→ **Task instructions**:
From the material below, list every line containing "calendar".

━━━━━━━━

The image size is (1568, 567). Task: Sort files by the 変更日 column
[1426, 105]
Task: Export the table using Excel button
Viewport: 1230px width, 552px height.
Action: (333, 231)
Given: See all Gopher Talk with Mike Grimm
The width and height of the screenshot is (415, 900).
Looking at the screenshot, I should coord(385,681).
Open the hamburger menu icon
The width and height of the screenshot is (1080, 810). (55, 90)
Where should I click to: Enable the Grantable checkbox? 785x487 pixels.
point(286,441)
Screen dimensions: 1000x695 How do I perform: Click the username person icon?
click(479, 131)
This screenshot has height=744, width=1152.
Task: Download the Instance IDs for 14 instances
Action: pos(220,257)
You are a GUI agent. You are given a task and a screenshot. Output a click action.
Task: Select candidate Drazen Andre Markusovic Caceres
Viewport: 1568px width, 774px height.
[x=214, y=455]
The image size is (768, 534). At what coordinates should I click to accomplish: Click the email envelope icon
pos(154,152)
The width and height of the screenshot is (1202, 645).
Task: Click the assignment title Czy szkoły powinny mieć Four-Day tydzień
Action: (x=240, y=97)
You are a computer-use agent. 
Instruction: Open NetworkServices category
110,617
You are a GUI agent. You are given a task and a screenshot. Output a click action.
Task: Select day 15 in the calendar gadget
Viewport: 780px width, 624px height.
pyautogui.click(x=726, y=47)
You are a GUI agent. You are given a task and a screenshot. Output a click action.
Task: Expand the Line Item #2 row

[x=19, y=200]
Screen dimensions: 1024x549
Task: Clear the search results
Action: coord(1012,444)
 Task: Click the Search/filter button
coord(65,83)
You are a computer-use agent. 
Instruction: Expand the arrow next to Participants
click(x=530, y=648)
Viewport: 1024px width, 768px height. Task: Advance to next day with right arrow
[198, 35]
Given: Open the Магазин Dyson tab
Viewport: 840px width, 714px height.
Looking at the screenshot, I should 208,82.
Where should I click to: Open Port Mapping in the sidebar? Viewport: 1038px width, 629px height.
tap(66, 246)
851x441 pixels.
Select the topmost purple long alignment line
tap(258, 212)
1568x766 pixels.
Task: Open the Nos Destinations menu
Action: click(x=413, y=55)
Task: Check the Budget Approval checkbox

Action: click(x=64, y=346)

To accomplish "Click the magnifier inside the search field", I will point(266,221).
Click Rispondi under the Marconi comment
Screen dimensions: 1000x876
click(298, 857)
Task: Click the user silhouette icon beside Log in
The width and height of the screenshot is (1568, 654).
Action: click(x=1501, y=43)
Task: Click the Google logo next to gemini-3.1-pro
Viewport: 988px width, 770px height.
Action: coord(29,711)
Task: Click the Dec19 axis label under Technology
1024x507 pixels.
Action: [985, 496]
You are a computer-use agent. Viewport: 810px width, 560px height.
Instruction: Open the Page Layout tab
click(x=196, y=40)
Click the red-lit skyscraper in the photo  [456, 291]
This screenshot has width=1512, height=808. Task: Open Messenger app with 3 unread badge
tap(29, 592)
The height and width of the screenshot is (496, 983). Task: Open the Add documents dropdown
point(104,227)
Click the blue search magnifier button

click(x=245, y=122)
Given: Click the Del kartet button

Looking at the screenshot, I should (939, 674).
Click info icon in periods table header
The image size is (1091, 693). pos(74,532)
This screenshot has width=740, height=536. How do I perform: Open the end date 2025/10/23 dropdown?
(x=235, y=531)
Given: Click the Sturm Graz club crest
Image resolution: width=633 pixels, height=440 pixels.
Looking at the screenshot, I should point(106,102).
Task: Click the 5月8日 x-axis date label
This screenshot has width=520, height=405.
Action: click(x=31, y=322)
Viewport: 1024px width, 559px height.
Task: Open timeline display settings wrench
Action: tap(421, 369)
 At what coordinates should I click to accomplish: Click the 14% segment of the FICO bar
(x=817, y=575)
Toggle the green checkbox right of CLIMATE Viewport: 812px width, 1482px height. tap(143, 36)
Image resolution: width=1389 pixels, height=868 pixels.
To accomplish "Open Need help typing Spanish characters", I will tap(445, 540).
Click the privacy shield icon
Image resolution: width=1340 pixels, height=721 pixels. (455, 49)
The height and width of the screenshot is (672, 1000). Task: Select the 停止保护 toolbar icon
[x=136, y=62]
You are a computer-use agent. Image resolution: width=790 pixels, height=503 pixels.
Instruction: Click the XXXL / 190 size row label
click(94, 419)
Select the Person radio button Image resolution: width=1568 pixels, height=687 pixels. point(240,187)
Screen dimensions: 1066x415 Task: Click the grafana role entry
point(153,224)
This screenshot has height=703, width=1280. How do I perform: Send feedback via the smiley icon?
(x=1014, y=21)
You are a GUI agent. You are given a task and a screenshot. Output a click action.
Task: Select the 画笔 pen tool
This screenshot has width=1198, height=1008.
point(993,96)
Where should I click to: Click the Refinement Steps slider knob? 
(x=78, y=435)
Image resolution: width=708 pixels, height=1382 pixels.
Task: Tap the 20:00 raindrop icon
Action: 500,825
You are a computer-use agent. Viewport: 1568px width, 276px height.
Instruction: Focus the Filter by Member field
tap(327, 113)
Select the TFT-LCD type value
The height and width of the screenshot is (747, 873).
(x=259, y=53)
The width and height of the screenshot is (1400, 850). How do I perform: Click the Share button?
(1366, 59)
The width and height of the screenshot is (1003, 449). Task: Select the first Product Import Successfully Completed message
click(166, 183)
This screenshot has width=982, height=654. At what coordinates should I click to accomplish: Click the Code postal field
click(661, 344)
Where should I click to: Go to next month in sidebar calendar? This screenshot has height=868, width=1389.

━━━━━━━━

→ **Finished task**:
Task: Select day 15 in the calendar gadget
Where should I click to: Go to next month in sidebar calendar? This screenshot has height=868, width=1389.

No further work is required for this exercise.